● ABOUT THIS EXERCISE: Lines from the listing below that contain the string "agent" are to be reported.

§ §

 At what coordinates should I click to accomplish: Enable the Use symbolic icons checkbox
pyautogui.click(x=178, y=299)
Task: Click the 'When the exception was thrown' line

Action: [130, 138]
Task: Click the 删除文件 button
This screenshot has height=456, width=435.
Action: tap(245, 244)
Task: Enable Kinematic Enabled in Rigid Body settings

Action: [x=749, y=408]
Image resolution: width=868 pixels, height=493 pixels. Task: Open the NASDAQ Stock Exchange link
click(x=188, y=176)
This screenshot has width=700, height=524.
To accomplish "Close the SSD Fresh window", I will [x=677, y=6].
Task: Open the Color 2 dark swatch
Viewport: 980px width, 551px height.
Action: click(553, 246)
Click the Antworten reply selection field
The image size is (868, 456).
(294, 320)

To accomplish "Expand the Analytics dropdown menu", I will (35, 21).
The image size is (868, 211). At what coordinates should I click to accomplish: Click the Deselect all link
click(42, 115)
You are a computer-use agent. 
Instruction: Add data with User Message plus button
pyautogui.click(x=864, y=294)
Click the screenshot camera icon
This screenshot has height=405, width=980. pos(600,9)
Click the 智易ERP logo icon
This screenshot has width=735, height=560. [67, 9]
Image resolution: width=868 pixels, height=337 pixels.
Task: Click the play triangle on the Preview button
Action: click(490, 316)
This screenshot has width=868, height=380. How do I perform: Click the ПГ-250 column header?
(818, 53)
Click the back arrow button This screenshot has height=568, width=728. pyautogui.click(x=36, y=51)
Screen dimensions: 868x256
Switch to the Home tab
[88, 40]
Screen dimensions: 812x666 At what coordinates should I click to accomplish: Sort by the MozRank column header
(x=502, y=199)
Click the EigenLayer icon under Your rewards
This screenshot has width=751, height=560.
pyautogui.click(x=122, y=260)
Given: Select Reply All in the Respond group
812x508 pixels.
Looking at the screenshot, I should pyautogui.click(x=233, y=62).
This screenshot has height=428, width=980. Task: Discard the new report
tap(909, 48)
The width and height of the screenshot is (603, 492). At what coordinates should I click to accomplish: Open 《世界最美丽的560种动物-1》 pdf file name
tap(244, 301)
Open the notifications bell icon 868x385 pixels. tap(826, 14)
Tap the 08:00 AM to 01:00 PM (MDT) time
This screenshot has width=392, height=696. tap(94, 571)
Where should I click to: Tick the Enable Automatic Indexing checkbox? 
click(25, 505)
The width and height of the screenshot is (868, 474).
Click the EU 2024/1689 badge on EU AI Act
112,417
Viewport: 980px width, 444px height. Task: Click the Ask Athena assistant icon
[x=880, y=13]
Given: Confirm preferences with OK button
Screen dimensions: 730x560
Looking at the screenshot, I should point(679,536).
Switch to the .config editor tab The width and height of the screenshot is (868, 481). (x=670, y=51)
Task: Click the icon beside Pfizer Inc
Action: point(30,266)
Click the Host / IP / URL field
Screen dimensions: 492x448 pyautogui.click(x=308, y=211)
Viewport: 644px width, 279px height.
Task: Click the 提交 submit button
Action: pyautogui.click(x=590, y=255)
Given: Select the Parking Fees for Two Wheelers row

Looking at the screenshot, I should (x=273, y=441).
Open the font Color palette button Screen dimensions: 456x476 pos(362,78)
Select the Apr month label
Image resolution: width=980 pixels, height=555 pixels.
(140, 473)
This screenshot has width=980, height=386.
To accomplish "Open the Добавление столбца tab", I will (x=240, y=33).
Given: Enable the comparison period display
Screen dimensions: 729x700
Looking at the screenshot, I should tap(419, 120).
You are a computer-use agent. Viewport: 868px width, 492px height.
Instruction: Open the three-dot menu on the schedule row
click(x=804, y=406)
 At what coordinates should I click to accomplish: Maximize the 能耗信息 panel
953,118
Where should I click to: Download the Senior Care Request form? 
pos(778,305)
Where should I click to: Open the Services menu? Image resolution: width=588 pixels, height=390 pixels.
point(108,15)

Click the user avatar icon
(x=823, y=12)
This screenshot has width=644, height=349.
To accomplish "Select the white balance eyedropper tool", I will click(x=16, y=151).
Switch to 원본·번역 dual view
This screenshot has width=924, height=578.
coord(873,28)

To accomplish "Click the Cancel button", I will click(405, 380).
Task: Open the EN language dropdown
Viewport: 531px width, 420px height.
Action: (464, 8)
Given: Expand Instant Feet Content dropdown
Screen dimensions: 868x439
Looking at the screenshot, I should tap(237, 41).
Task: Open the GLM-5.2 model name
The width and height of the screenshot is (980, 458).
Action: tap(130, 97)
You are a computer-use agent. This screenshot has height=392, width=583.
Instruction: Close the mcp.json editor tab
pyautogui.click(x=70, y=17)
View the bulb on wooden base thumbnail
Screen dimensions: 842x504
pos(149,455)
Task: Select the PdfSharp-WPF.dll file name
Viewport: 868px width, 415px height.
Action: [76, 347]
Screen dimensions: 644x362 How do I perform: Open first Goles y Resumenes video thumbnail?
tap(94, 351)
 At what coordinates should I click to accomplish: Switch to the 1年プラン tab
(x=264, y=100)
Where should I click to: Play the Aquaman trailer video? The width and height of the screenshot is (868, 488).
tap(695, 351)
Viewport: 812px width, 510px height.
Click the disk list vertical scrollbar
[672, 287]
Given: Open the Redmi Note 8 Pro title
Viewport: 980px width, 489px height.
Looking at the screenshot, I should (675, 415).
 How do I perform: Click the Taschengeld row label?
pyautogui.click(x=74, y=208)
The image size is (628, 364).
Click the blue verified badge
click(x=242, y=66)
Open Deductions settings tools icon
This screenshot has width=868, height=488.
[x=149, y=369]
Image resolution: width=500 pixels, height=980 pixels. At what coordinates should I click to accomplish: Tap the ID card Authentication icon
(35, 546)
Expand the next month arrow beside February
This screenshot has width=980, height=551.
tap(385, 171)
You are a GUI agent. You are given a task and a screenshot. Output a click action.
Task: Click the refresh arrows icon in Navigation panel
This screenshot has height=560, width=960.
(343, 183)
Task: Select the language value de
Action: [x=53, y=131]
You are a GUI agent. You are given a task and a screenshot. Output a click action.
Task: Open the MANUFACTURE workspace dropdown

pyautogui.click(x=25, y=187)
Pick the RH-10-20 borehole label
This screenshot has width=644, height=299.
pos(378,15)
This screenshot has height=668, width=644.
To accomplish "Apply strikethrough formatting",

§ §

● ANSWER SECTION:
You are a computer-use agent. 
You are a computer-use agent. Viewport: 868px width, 492px height.
You are a computer-use agent. This screenshot has height=392, width=583.
You are a GUI agent. You are given a task and a screenshot. Output a click action.
You are a GUI agent. You are given a task and a screenshot. Output a click action.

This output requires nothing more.